Aaron Mak, writing in Slate, confesses ambivalence about the issue. On the one hand, Asian-Americans have reasonable concern that Harvard is biased against them. On the other hand, Mak thinks the lawsuit is really “for the benefit of white applicants,” who would be better off if colleges are no longer allowed to take account of race. (The plaintiff's group is led by the same person who orchestrated a race-bias lawsuit against the University of Texas on behalf of a white woman who was rejected.)

Jeannie Suk Gersen, a professor at Harvard Law School, slices the issues the same way in The New Yorker. It is alright, in her view, to discriminate against Asian-Americans (and whites) in favor of African-Americans and Hispanics. She writes: “The problem … is the added, sub-rosa deployment of racial balancing in a manner that keeps the number of Asians so artificially low relative to whites.”

Gersen adds, “We should not want the composition of our élite universities to be wildly out of proportion to the racial composition of our country.” A weakness of her argument, as Park MacDougald has noted, is that if Harvard really wants to look more like America, its student body should be more white and less Asian.

Race-conscious admissions have other possible rationales than trying to mimic America’s racial mix. A college might want a certain minimum level of black and Hispanic students, or want to apply a partial corrective for society’s past and current discrimination against blacks and Hispanics. In either case, though, there’s no good argument for making today’s white applicants alone face an admissions disadvantage. Which means Asian-Americans are going to have a disadvantage too.

There are powerful and heartfelt arguments for and against affirmative action in college admissions. I’m sympathetic to the view that colleges should have a lot of autonomy in picking their students. But it’s worth noting, because the courts rarely have, that Congress weighed in explicitly on this issue. The Civil Rights Act of 1964 declares, “No person in the United States shall, on the ground of race, color, or national origin … be subjected to discrimination under any program or activity receiving Federal financial assistance.”

In 1978, back when he frequently voted with the Supreme Court’s conservatives, Justice John Paul Stevens made a strong case that these words should settle the legal question. Justice Lewis Powell got around the words with a bit of sleight of hand: Congress meant for the Civil Rights Act to enforce the Fourteenth Amendment’s guarantee of equality; we justices get to say what the Fourteenth Amendment means; therefore the Civil Rights Act means whatever we say it does; and we say it allows for some benign racial discrimination.

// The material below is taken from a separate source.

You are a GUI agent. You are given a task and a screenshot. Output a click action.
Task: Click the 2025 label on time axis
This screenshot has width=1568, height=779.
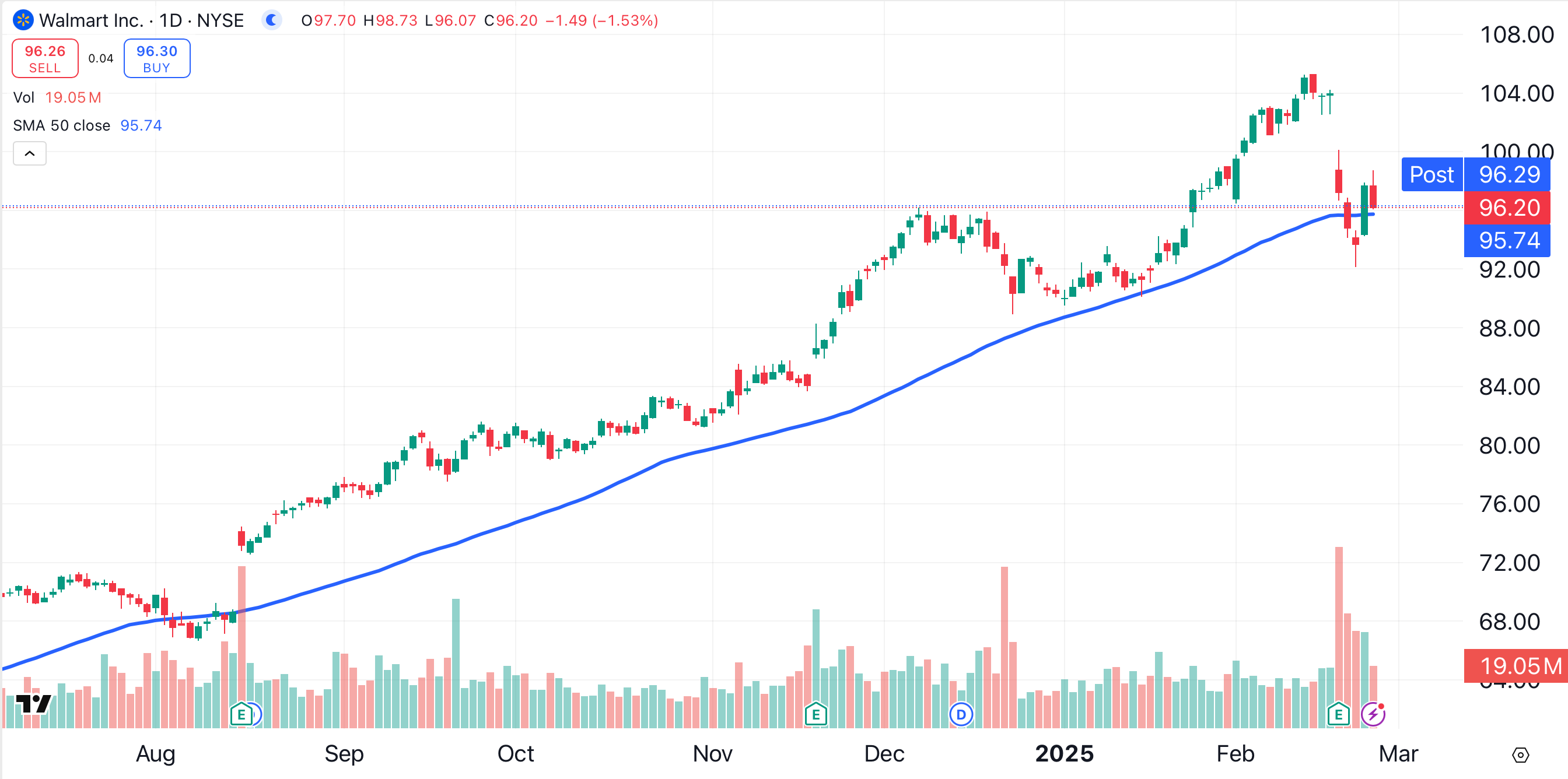coord(1064,754)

Stevens himself eventually started voting to uphold affirmative action programs, but his original argument has never been refuted. Congress had weighty reasons for passing that landmark law, debated it at length, and has never revisited the question. Until it does, that law ought to govern — and it means that Harvard has to stop discriminating on the basis of race, regardless of how that harms or benefits Asian-Americans or anyone else.